PROBLEM REQUIREMENTS ▸ Would you print every entry exactly as it appears?

/---

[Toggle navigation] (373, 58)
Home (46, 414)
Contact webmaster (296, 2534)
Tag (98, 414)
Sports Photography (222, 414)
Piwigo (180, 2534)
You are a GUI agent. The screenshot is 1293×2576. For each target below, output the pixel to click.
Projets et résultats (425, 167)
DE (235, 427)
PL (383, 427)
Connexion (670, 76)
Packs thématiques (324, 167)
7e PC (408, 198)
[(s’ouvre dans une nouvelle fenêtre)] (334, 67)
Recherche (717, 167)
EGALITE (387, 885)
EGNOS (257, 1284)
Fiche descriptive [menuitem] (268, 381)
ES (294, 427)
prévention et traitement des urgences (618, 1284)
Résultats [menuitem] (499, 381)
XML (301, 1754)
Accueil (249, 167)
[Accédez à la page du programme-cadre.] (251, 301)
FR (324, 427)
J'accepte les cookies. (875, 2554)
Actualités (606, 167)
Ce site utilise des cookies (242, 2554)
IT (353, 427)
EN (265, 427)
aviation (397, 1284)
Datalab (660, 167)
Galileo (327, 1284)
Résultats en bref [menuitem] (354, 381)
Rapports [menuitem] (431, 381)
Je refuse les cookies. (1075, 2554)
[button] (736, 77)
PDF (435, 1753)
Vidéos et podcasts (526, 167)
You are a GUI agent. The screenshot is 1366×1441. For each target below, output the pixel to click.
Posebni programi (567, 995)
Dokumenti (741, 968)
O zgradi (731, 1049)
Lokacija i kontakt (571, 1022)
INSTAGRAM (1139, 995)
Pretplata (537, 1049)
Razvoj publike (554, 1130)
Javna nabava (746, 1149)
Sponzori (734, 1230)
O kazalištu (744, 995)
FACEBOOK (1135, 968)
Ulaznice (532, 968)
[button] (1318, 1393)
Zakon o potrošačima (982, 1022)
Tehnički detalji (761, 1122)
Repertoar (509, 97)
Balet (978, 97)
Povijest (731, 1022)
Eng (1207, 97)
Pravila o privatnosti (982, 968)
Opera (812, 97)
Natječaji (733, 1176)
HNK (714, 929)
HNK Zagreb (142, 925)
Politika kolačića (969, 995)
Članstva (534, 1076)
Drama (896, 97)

\---

TASK RESPONSE ▸
[Toggle navigation] (373, 58)
Home (46, 414)
Contact webmaster (296, 2534)
Tag (98, 414)
Sports Photography (222, 414)
Piwigo (180, 2534)
You are a GUI agent. The screenshot is 1293×2576. For each target below, output the pixel to click.
Projets et résultats (425, 167)
DE (235, 427)
PL (383, 427)
Connexion (670, 76)
Packs thématiques (324, 167)
7e PC (408, 198)
[(s’ouvre dans une nouvelle fenêtre)] (334, 67)
Recherche (717, 167)
EGALITE (387, 885)
EGNOS (257, 1284)
Fiche descriptive [menuitem] (268, 381)
ES (294, 427)
prévention et traitement des urgences (618, 1284)
Résultats [menuitem] (499, 381)
XML (301, 1754)
Accueil (249, 167)
[Accédez à la page du programme-cadre.] (251, 301)
FR (324, 427)
J'accepte les cookies. (875, 2554)
Actualités (606, 167)
Ce site utilise des cookies (242, 2554)
IT (353, 427)
EN (265, 427)
aviation (397, 1284)
Datalab (660, 167)
Galileo (327, 1284)
Résultats en bref [menuitem] (354, 381)
Rapports [menuitem] (431, 381)
Je refuse les cookies. (1075, 2554)
[button] (736, 77)
PDF (435, 1753)
Vidéos et podcasts (526, 167)
You are a GUI agent. The screenshot is 1366×1441. For each target below, output the pixel to click.
Posebni programi (567, 995)
Dokumenti (741, 968)
O zgradi (731, 1049)
Lokacija i kontakt (571, 1022)
INSTAGRAM (1139, 995)
Pretplata (537, 1049)
Razvoj publike (554, 1130)
Javna nabava (746, 1149)
Sponzori (734, 1230)
O kazalištu (744, 995)
FACEBOOK (1135, 968)
Ulaznice (532, 968)
[button] (1318, 1393)
Zakon o potrošačima (982, 1022)
Tehnički detalji (761, 1122)
Repertoar (509, 97)
Balet (978, 97)
Povijest (731, 1022)
Eng (1207, 97)
Pravila o privatnosti (982, 968)
Opera (812, 97)
Natječaji (733, 1176)
HNK (714, 929)
HNK Zagreb (142, 925)
Politika kolačića (969, 995)
Članstva (534, 1076)
Drama (896, 97)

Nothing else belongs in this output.